Unqualified Praise: The Church in Philadelphia

When Jesus addresses the angel (pastor) of the church in Philadelphia (Rev 2.7-13), he has nothing negative to say about his ministry or the church. In a culturally influential city where position and power as measured by the world were important, the pastor had not capitulated to play the cultural games it would take to gain influence and avoid the haranguing of the “synagogue of Satan,” the unbelieving Jews. He had “little power” (Rev 2.8). But he had great faithfulness. Jesus has no charge to bring against him. There is praise without caveat.

We can understand better how Jesus deals with many of the other churches. “You have been steadfast in doctrine, but I have this against you: You have left your first love.” “You haven’t denied my name, but you have tolerated the teachings of Balaam or Jezebel.” We sympathize with this because we know ourselves and our churches. There is always something wrong. There is always a sin or sins that need to be addressed. We are sinners, and we know it. To have Jesus point to sin in our lives may be painful, but it is understandable.

But what happens when he doesn’t? What happens when he says, “Well done” with no caveat? What happens when he praises us through the voice of his servants with no rebuke? How comfortable are we with that?

Surely there was some sin in the pastor and/or church that could have been pointed out. No doubt there were struggles with sin in individual lives as well as the church as a whole. Jesus doesn’t believe that they need to be mentioned. Obviously the pastor and church were dealing with sin appropriately when it was coming up. They were struggling with them, confessing them, repenting of them, and pursuing righteousness. When that is happening, they are doing what needs to be done. Jesus is pleased.

But there are some of us who aren’t pleased with this. There always has to be something to pointed out and nit-picked. “Yeah, that man is faithful, but he’s still a sinner.” “That church is a good church, but remember that they are full of sinners.” If someone praises us for our faithfulness, we deflect it by qualification. “Thank you, but if you just knew me and all the sin in my heart, you probably wouldn’t be saying that.”

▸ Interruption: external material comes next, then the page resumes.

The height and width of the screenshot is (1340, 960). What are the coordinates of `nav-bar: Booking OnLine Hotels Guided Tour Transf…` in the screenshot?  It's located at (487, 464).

Why do we do that? Why is it so difficult to accept praise for our faithfulness, thank the person giving it, and move on? Maybe we’re scared of pride swelling up in our hearts. That’s understandable. However, one truth that we learn from Jesus’s address to the church at Philadelphia is that we need to accept his praise for our faithfulness without groveling. There are times that Jesus has nothing bad to say about us. If we are dealing with our sins appropriately as they occur and are pursuing righteousness, Jesus is pleased with us.

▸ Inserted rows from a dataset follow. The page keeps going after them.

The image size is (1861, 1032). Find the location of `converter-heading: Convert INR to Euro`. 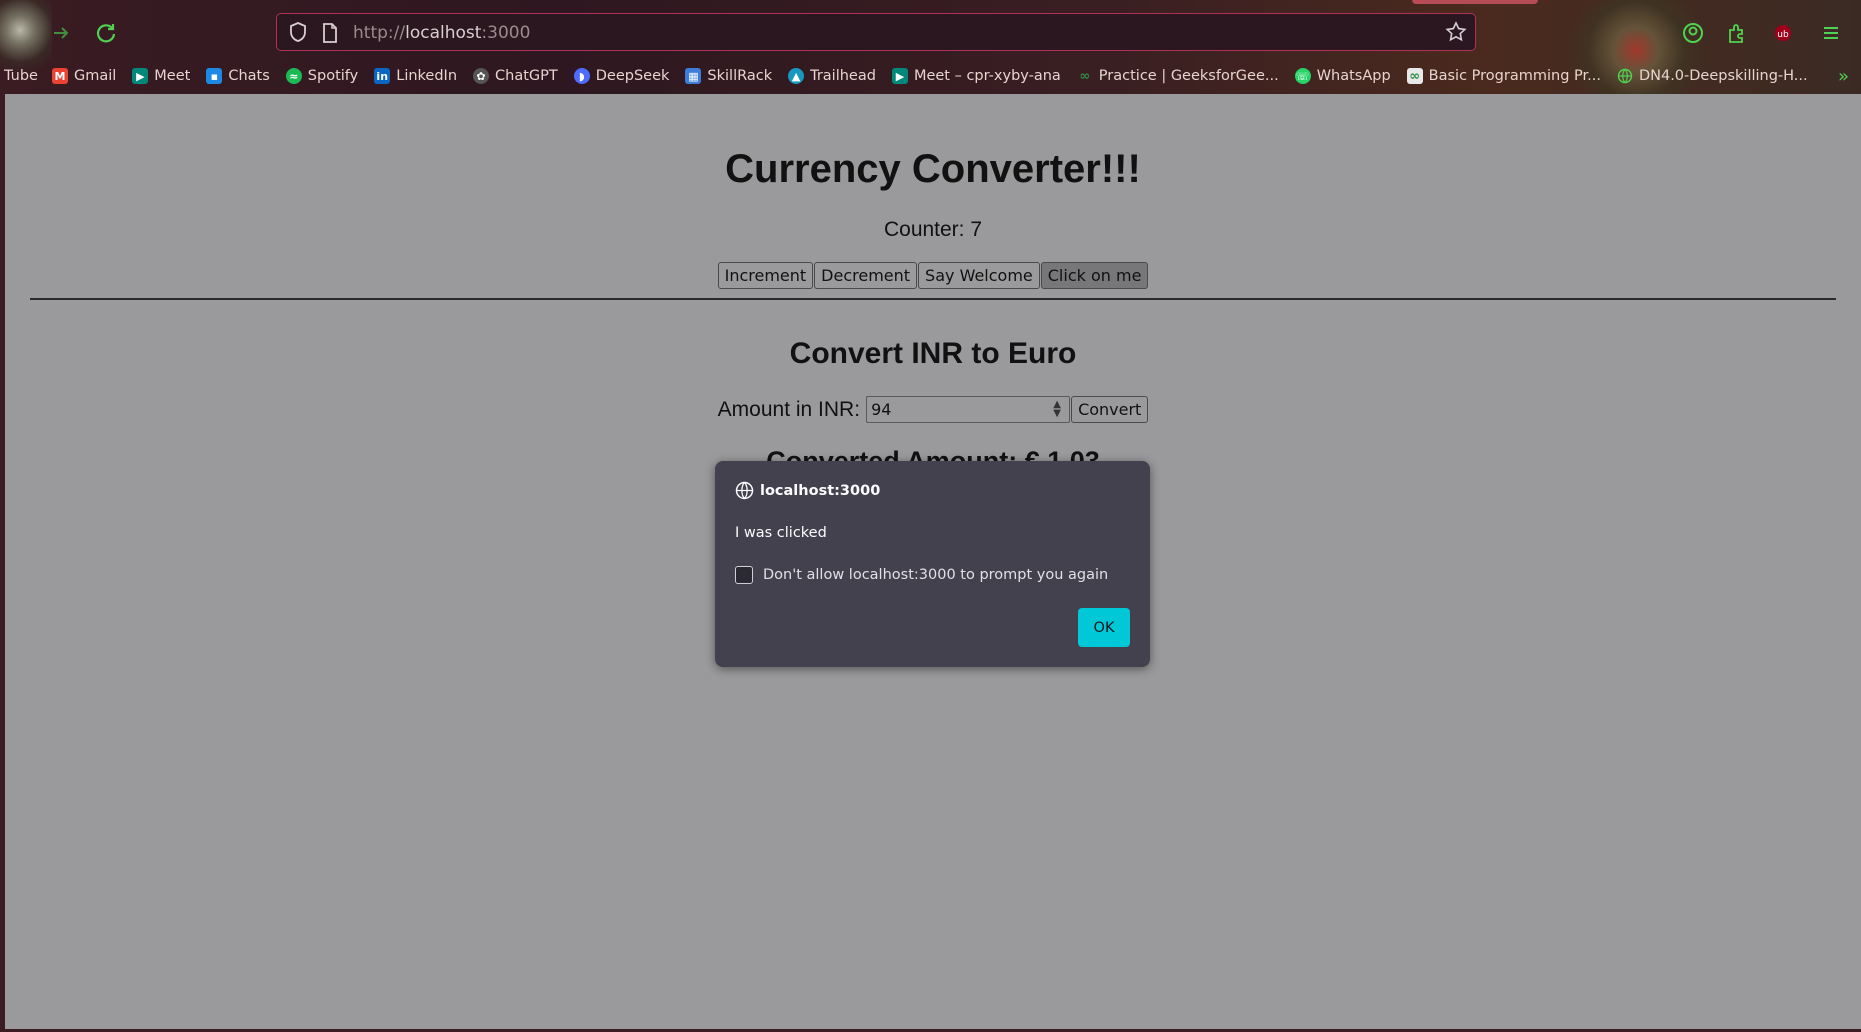

converter-heading: Convert INR to Euro is located at coordinates (933, 354).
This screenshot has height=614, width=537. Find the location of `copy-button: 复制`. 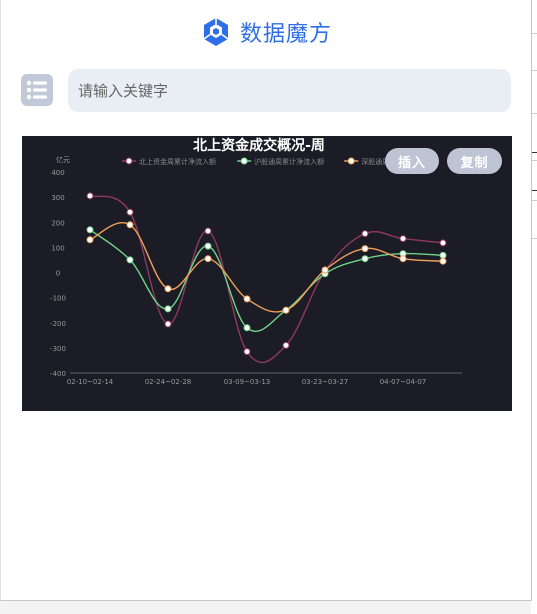

copy-button: 复制 is located at coordinates (474, 161).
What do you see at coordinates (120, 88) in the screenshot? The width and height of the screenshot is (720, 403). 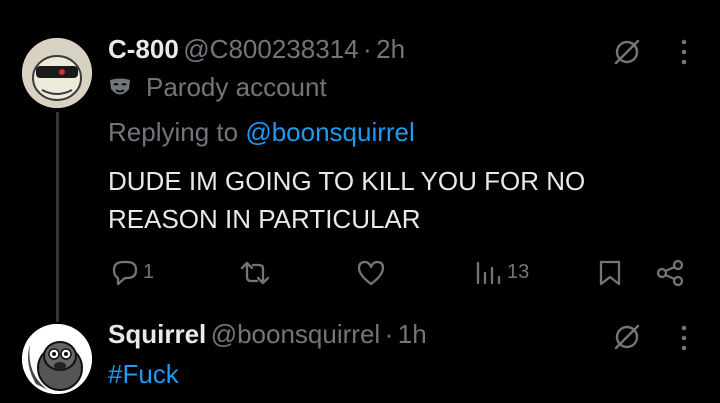 I see `parody-mask-icon` at bounding box center [120, 88].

At times, I’m afraid, we view Jesus as a nit-picker. To keep us humble he must always be exposing some sin in our lives. And if a sin isn’t obvious to us, then we will feel guilty for not seeing any sin and, therefore, confess our blindness and pride as sins. There must always be something.

But there’s not. Are you faithfully dealing with your sin when it is exposed? Are you confessing it, getting things right with others when your sins have affected them? Are you listening to other godly people when they tell you that there are sins with which you need to deal? Are you pursuing what is righteous? Then Jesus says, “Well done;” no reservations, no caveats, no holding things back that he really wants to say. He is pleased with you. Accept it humbly, say, “Thank you,” and keep being faithful.